The companies claimed their products were able to treat a number of diseases -- some deadly -- that included cancer, HIV/AIDS, arthritis, hepatitis, Alzheimer's and diabetes.
In some cases, the companies claimed their products could lead to a cancellation of surgery, or provide outright cures to diseases, the FTC said. In doing so, they provided false information and threatened the health of consumers, the FTC said.
In addition to the FTC, the Food and Drug Administration, several state attorneys general and Health Canada -- Canada's national health insurance administration -- participated in the investigations.
Five of the six companies sued by the FTC have agreed to settle the complaints. These include:
· Panda Herbal International Inc. The Bensalem, PA-based firm claimed that St. John's Wort present in products, Herbal Outlook and Herb Veil 8, could be used to treat HIV/AIDS, herpes simplex, tuberculosis, influenza and Hepatitis B. It claimed that the product had no known drug interactions. However, the FTC said that St. John's Wort may cause a loss of effect for HIV drugs, oral contraceptives and drugs to counteract transplant rejections. According to the settlement, the company must provide disclosures about St. John's Wort in all its advertising and product material, to inform all customers of the settlement and to offer refunds.
· ForMor Inc. The Conway, AR company made numerous claims in its marketing of colloidal silver, shark-cartilage products and "St. John's Kava Kava," a mix of St. John's Wort and other herbs. The company claimed the products could cure a number of ailments, including HIV/AIDS, and in one case claimed colloidal silver could cure more than 650 infectious diseases. The company also failed to disclose potential side effects from St. John's Wort use. The settlement required the company to provide increased disclosures in future marketing materials, to notify customers and provide refunds when requested.
· Maxcell BioScience Inc.

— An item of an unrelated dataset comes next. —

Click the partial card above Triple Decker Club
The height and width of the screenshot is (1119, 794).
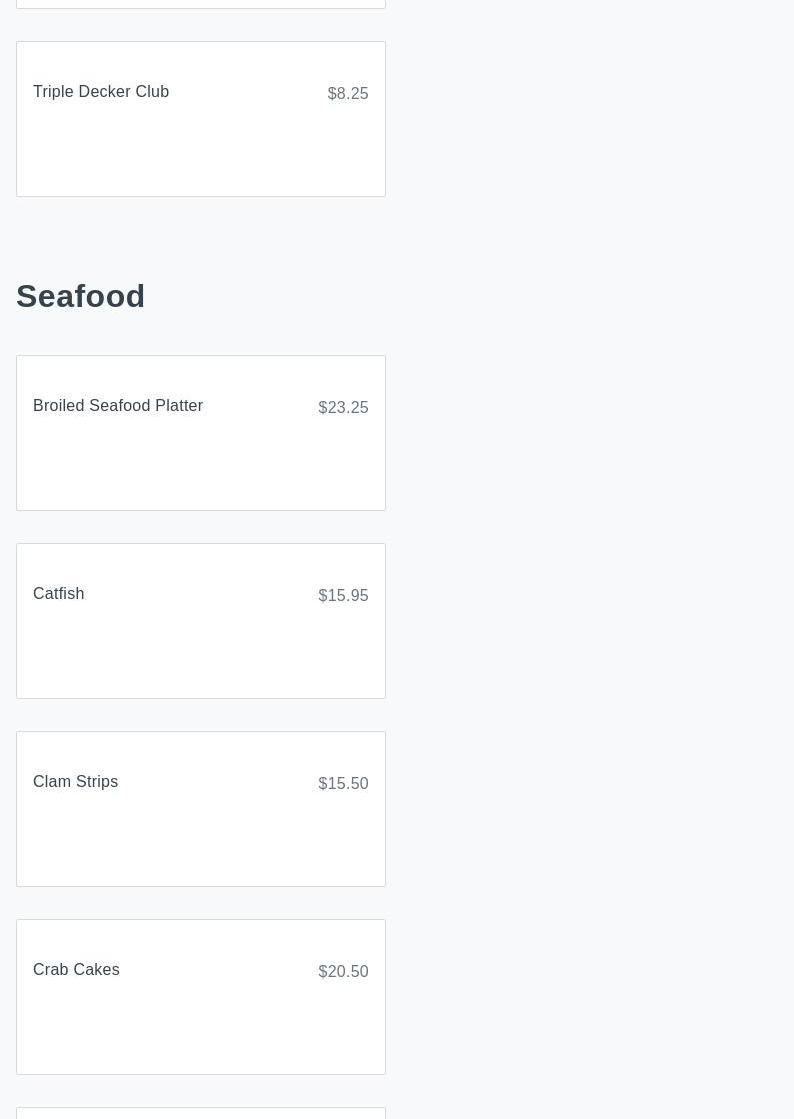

The Broomfield, CO-based firm marketed dietary supplements through multi-level or network marketing methods and made claims on its Web site that the product containing the hormone DHEA could reverse the aging process and prevent and treat age-related diseases. The settlement required the company to cease making unsubstantiated claims in future marketing efforts, notify customers of the settlement and pay the FTC $150,000 for consumer redress.

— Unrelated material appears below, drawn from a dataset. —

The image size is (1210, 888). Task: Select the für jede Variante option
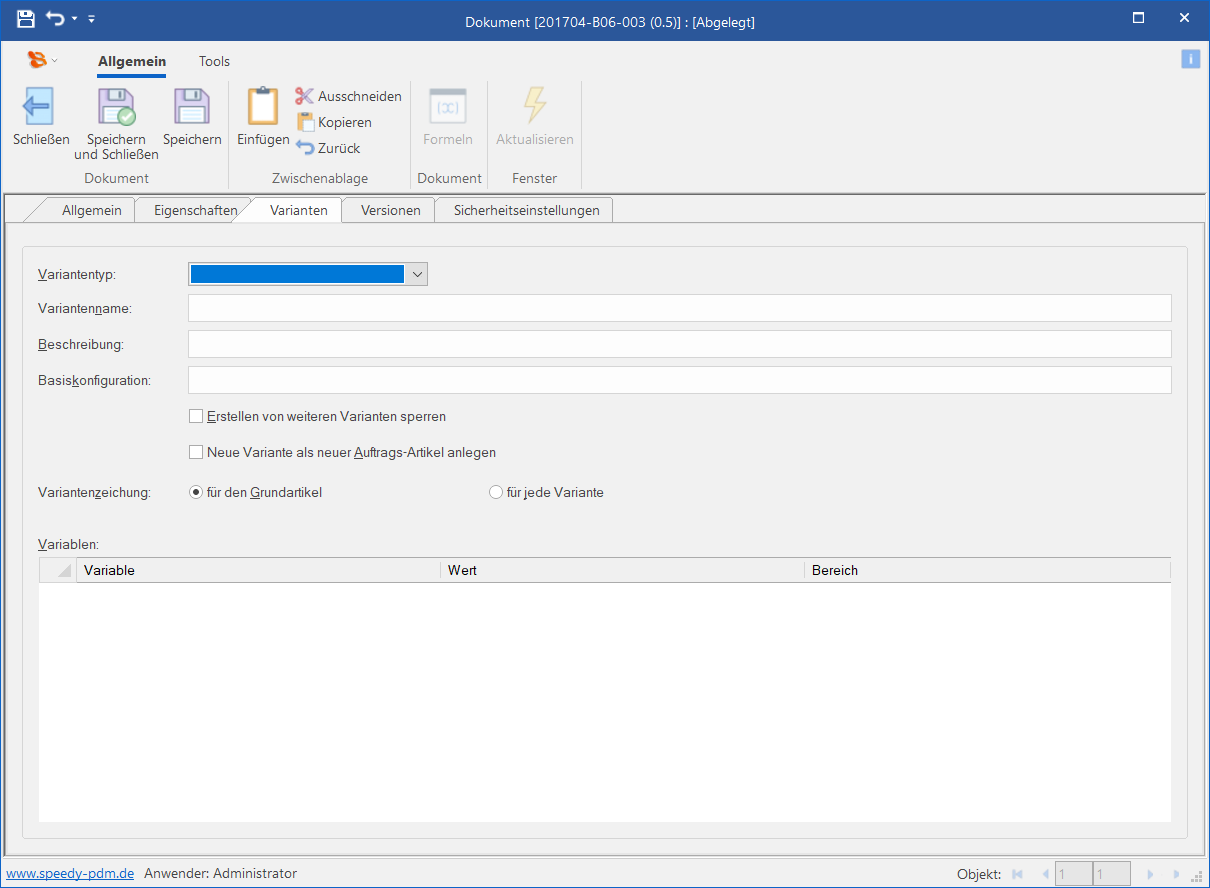[496, 492]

· Aaron Co. The Palm Bay, FL firm marketed products containing colloidal silver, chitosan with vitamin C and ephedra, also known as ma huang, on its Web site and made claims of its products' ability to cure ailments and to enable weight loss. It also claimed that its ephedra product, which contains ephedrine, has no side effects. The settlement required the company to have substantiated scientific evidence before making such claims, and to provide increased disclosures in future advertising and labeling.
· Jaguar Enterprises The Mesquite, TX-based firm marketed several electronic-therapy devices and an herbal product, which it claimed could treat cancer and other serious diseases. It also claimed that its products were scientifically proved effective and safe. The settlement requires the company to refrain from such claims in future marketing efforts and to provide refunds to customers.

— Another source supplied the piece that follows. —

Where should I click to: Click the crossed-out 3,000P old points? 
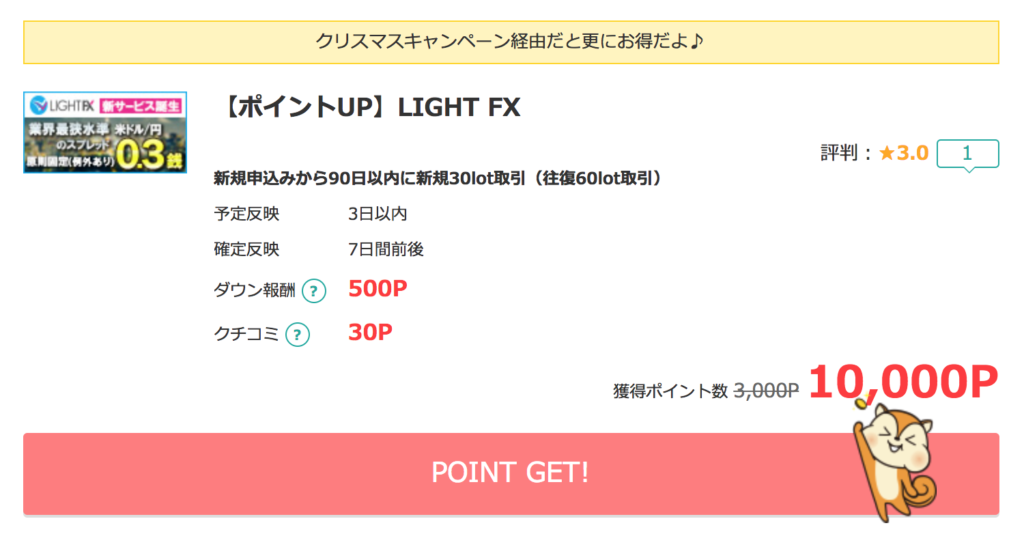point(766,390)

A sixth company, Western Dietary of Blaine, WA, has not settled the FTC complaint against it. The company is charged with making unsubstantiated claims that its herbal cure packages could treat Alzheimer's and HIV/AIDS and make chemotherapy and surgery unnecessary for cancer patients. The company agreed to a court-ordered preliminary injunction Wednesday at a U.S. District Court hearing in Seattle.